REGION: Settlement avoids cable channel blackout

Time Warner-Viacom reach New Year's Eve agreement

By COLLEEN MENSCHING - Staff Writer - and the Associated Press | Wednesday, December 31, 2008 11:18 PM PST

A deal announced in the final hours of 2008 settled a contract dispute that had threatened to switch off 19 popular cable television channels for some North County customers.

Time Warner Cable Inc. officials said late Wednesday evening they had reached an agreement with Viacom Inc. that will prevent the threatened blackout of channels, including MTV and Comedy Central and shows such as "SpongeBob SquarePants" and "The Colbert Report," for about 15.7 million subscribers.

Details of the contract were unavailable Wednesday evening.

Time Warner cable customers in North County woke up Wednesday morning to see a "ticker" or "crawler" with a special message running across the bottom of some stations.

The message informed viewers that they would lose some of their favorite channels by the end of the day if Time Warner Cable Inc., which provides cable service, and Viacom Inc., which provides cable programming, could not strike a deal.
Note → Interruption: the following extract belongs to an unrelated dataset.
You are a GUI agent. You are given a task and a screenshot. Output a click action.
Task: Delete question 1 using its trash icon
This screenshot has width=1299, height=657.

The contract between the two companies had been set to expire at midnight. The dispute was over how much the cable company pays in fees to carry certain popular Viacom channels, with the potential blackout of contested channels set for the first minute of the new year.

"I will be upset if it goes off the air," Vista resident Robert Acton said Wednesday. "That's what my niece watches, right there ---- she watches Nickelodeon."

Even the ticker that viewers woke up to was a point of contention Wednesday.

When the ticker stopped running Wednesday afternoon, some customers thought it meant the companies had reached an agreement.

But Marc Farrar, San Diego-area spokesman for Time Warner, said the ticker came down after Time Warner threatened legal action against Viacom, which broadcast the message. Time Warner disputed the ticker's claim that the company was responsible for the potential blackout, Farrar said.

Time Warner came to North County in 2006, buying parts of what was Adelphia Communications. At the time, about 70,000 former Adelphia Communications cable subscribers in North County became Time Warner customers, according to published reports.

Now that the feuding companies have agreed on a new contract, their fees may increase for cable customers, but Farrar said he couldn't guess how much that increase might be. It would probably not take place immediately because Time Warner recently finalized its 2009 pricing, he said.

Viacom said Americans spend a fifth of their TV time watching Viacom shows, but its fees make up less than 2.5 percent of the Time Warner cable bill.

McAndrew said that despite ranking high in the ratings, Viacom's cable networks' average daily license fee is 65 percent lower than that of networks run by The Walt Disney Co., News Corp.'s Fox, Time Warner Inc.'s Turner Broadcasting System and Discovery Communications Inc.

Analyst Michael Nathanson with Bernstein Research said Viacom's channels had been "underpriced relative to their peers."

Public carriage fee disputes of this scale between a programmer and a cable operator are not that common, especially when there's a threat of a blackout, said Derek Baine, senior analyst at SNL Kagan in Monterey. Typically, both sides agree on contract extensions as they negotiate on terms, he said, and any blackouts don't last long because TV operators get calls from outraged customers.

One prominent carriage fee fight in recent years was in 2004, between Viacom and EchoStar, the former name of Dish Network Corp. Shows were dropped for two days.

This time, Time Warner Cable faced Viacom, the largest cable programmer, not a small independent with a handful of channels.

"It's a must-have," Baine said. "That's probably why Viacom (was) playing hardball."

In a public relations blitz, Viacom took out newspaper ads showing Nickelodeon's animated bilingual heroine "Dora the Explorer" crying and clinging to her monkey pal, Boots.

"Why is Dora crying?" the ad asks. "Time Warner Cable is taking Dora off the air tonight!"

The ad urged viewers to call Time Warner Cable and demand that their favorite shows remain on the air.